Over 10 years we help companies reach their financial and branding goals. Engitech is a values-driven technology agency dedicated.

Gallery

Contacts

C-257, Hall no. 1, 2nd floor, Peeragarhi, New Delhi - 110063

info@webartvision.com

+91-9654001606

Website redesign services help change the existing look of a website through UX and UI redesign. Webartvision covers the full cycle of website redesign, including UI and UX audits, load speed optimizations, and content migrations, to ensure longer visitor sessions and higher conversion rates.


What is a website redesign?

A website redesign is an advanced redesign that involves major changes to elements of the current website, such as code, content, structure, and visuals, to better serve visitors. A great website redesign often increases revenue, reduces bounce rates, and improves user experience (UX).
Site redesign vs site refresh
First, a quick look at the semantics to make sure you’re in the right place. Whether what you do counts as a redesign or a refresh depends on how many changes you make along the way and their scope:

Redesigns usually mean major changes to the code and visual appearance of your site.

For example, a new visual identity and branding were launched, the pages were restructured in terms of user experience to include new modules and functionalities, the information architecture was updated update, a new CMS (content management system) has been launched – and all of this will live on at the same time.

A refresh occurs when the basic structure and functionality of a website remains largely the same and minor changes are applied.

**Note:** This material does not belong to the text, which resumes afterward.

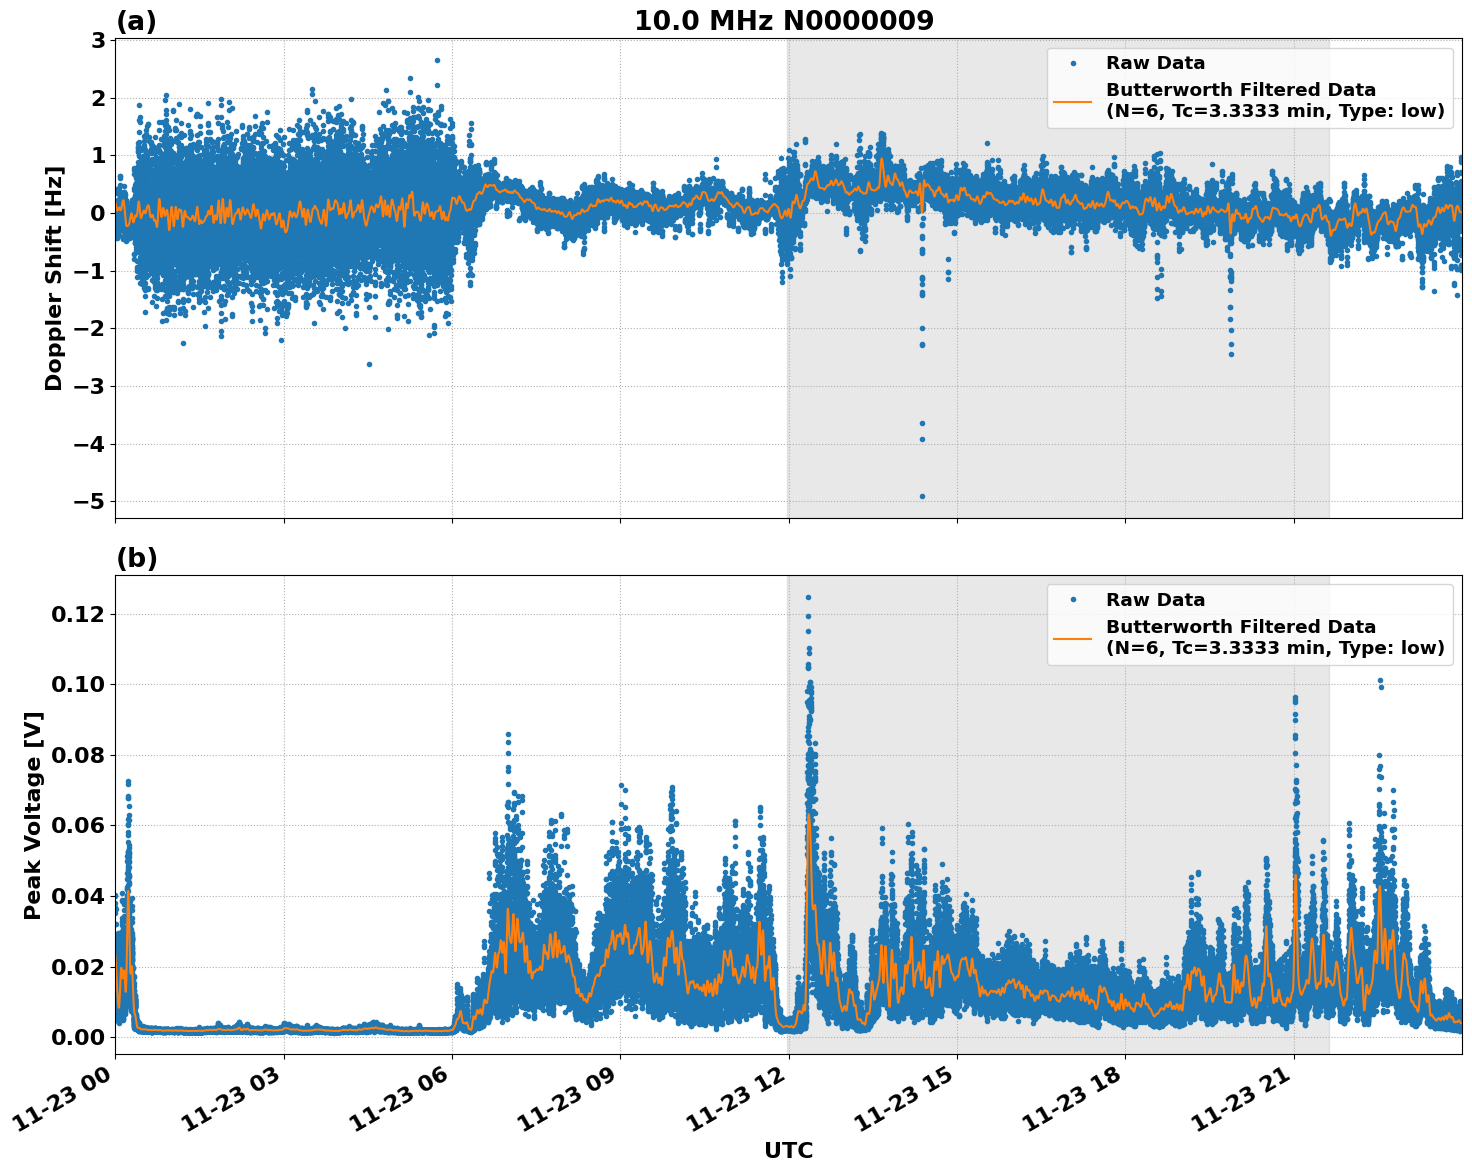The height and width of the screenshot is (1172, 1472).
Task: Click the "Raw Data" text in the bottom legend
Action: coord(1155,600)
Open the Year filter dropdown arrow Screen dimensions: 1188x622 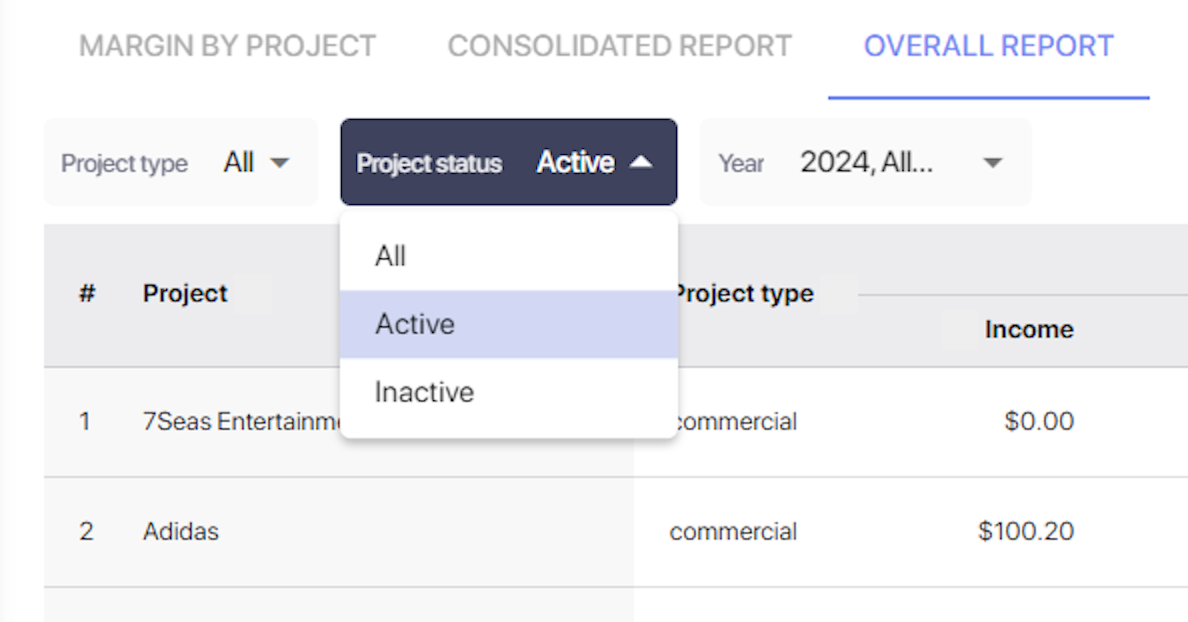993,163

For example, updating the look of your site with a new color scheme and typography, or adding small UX changes to individual page templates.
Redesigns and refreshes can be very different in terms of resource intensity, but they have one important thing in common: both can significantly affect your customers and their experience with your website. In the end, whether you call what you’re doing a “redesign” or a “refresh” is far less important than how you go about it in the first place.

It all starts with asking a few questions:

6 Questions to Ask Before a Website Redesign
Research is an essential part of your website redesign process: it’s the best way to find out what works and what doesn’t. not work, and deepen. best way to understand what your target customers want and how to make your website more human. When you start thinking about a redesign (or refresh), there are a few questions about your existing website and your customers that you need to be able to answer:

What are your most valuable pages right now?

Who visits your website and why?

What specific, measurable customer needs are not being met by the current website?

What do other members of your team/company use the site for?

Which pages and elements work well?

How will you measure the success of your redesign?

If you don’t get an answer right away, don’t panic.
We’ll use the rest of this chapter to categorize them and help you develop a website redesign strategy, so you can make sure you’re redesigning for the right reasons and doing it in the most efficient way possible. But as a warning, here are the possible results if you don’t ask yourself these questions:
1. Know which pages are the most valuable on your site
Think of the site redesign process as a home improvement. You wouldn’t start a renovation by swinging a hammer in a random direction and knocking down a wall without first checking that the wall is load-bearing. Likewise, before embarking on a redesign, you should have a clear understanding of your website ecosystem, flesh out your wireframes, and know which pages need to be handled with care and which can be torn down and rebuilt from scratch.
One way is to look at the relationship between traffic and conversions; depending on how the two relate, each of your website’s pages will fall into one of 4 possible categories:
High-Converting, High-Traffic Pages

Valuable and Valuable Pages for Your Business: Any Mistakes You Make here can have disastrous consequences, which is why you should treat them with caution and anything you want to redesign on your website 10 times more careful.

High-converting, low-traffic pages

→ These pages are important because they drive conversions, even though they currently don’t have a lot of traffic, which means you need to redesign carefully so you don’t not breaking it Existing things that work

High traffic, low conversion pages

→ These pages have high traffic but low conversion rates. Redesign with improvement in mind: The changes you make are unlikely to convert, so you can afford to be more experimental than the previous two categories.

Low traffic, low conversion pages

→ Due to low traffic, changes to these pages are unlikely to be noticed and you have no risk of conversion anyway.
Redesign anything you want: these are the most risk-free pages on your website.